Calibration of a measuring system is by definition "An activity for determining the relationship between the output values of a measuring device … and the associated values of a measuring quantity established standards under specified conditions". The obtained comparative results do not lead to adjustment via an intervention in the device. They are recorded in a measurement log and output in the form of a calibration certificate. This means that calibration leads to detailed knowledge about the characteristics of a measuring system, which increases with increasing number of the calibration points distributed over the characteristic line. Detailed knowledge of the deviation between actual and target values, i.e., output value and correct value of the measuring quantity, increases the measuring certainty.

Calibrations represent snapshots. However, given that measuring systems are subject to effective loads, changes (drift) take place over time that require repeated calibrations. Moreover, information on the performance of a measuring system with time can only be obtained after repeated recalibrations. Only such considerations allow measuring results between two calibrations to be evaluated

The calibration results are documented in measurement logs and output in the form of calibration certificates. They are ultimately the prerequisite of the use of measuring systems in processes subject to quality monitoring, for example according to ISO 9001:2008 or GMP. As part of calibrations, comparability, i.e., basing calibration on a national standard, which embodies the most accurate implementation of the unit of the international system of units (SI) available in a country, is also provided.

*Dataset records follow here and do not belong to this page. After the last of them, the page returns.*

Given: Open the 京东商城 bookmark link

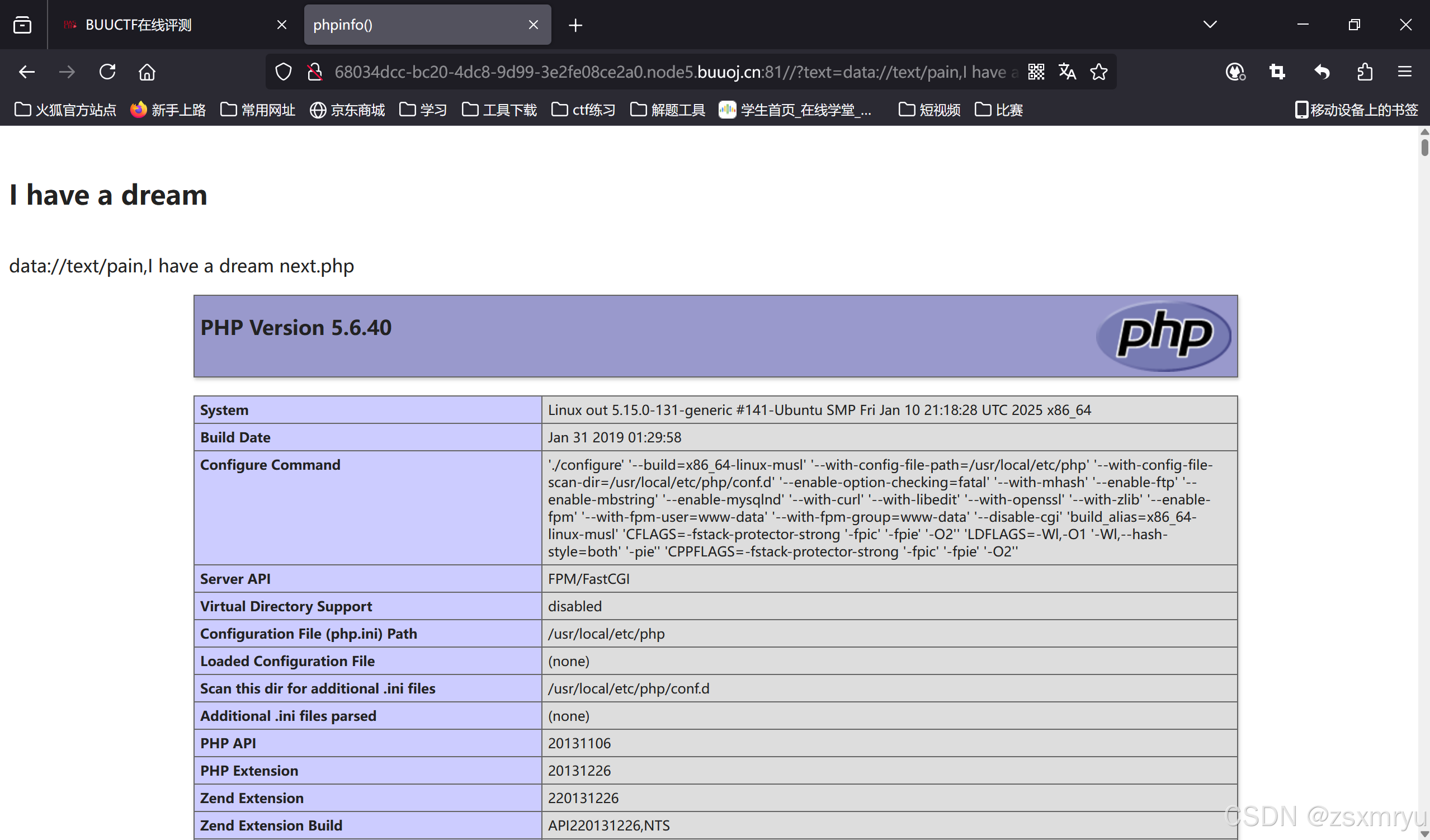Looking at the screenshot, I should (347, 110).
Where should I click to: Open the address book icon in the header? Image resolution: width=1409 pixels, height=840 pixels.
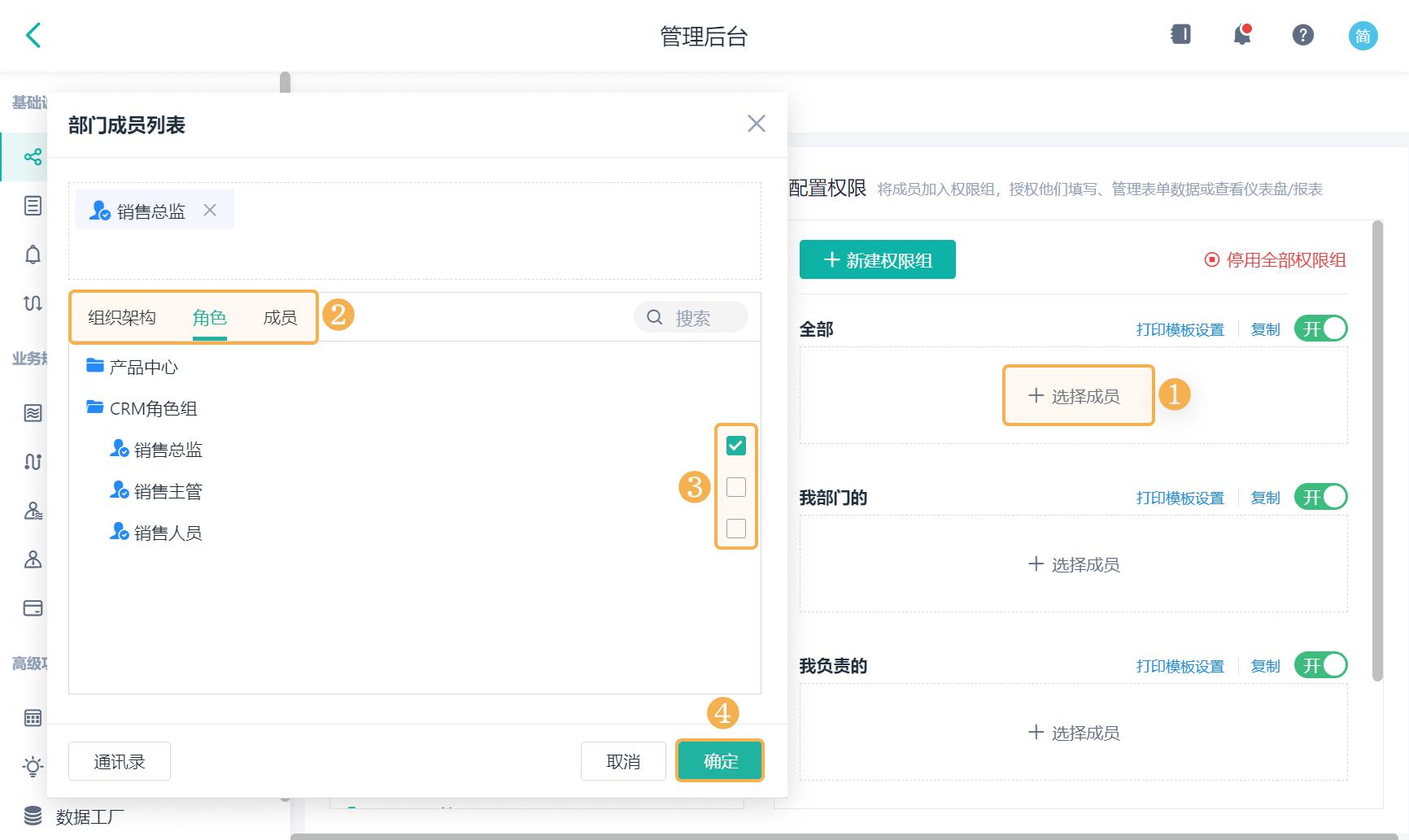tap(1180, 35)
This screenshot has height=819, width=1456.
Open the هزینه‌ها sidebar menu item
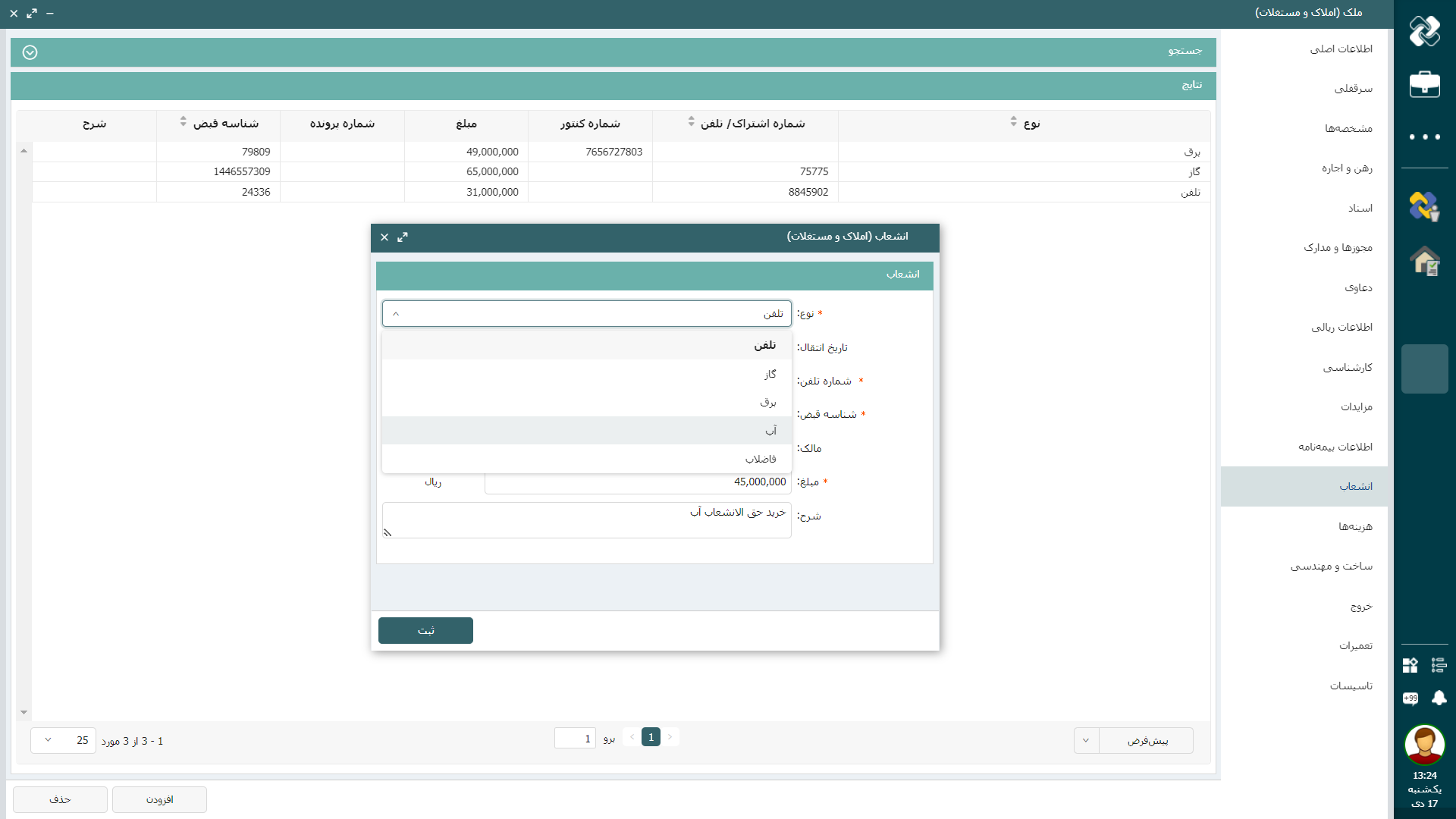pyautogui.click(x=1354, y=526)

Highly advanced wind tunnels

For the adjustment of every SCHMIDT® flow sensor as part of ist manufacture as well as for its calibration, SCHMIDT Technology has highly advanced wind tunnels available. The sensors are measured fully automatically either in the open jet of an atmospheric wind tunnel or in the measuring tube of a pressure wind tunnel. This allows all measuring ranges to be covered, ranging from minute flow velocities, as required in cleanroom applications, to 70 m/s (atmospheric wind tunnel) or even to standardized flow velocities of 200 m/s (pressure wind tunnel of up to 6 bar). In addition, the pressure wind tunnel also allows measurements in inert gases (e.g. argon, CO2, nitrogen, helium …). Thus, no conversion tables involving the resulting uncertainties are required, because actual measuring values are available. This means that adjustment and calibrations can be carried out very close to the operating conditions at the user's.

At the testing and calibration laboratories at SCHMIDT Technology, the high-end technology is also present in the form of a laser Doppler anemometer (LDA) reference unit for the contactless measurement of flow velocities. This technology is used to calibrate the reference units and the flow profiles in the in-house wind tunnels at the highest possible level. Down to the LDA reference units, the SCHMIDT® wind tunnels secure high-end measuring accuracies of the SCHMIDT® flow sensors.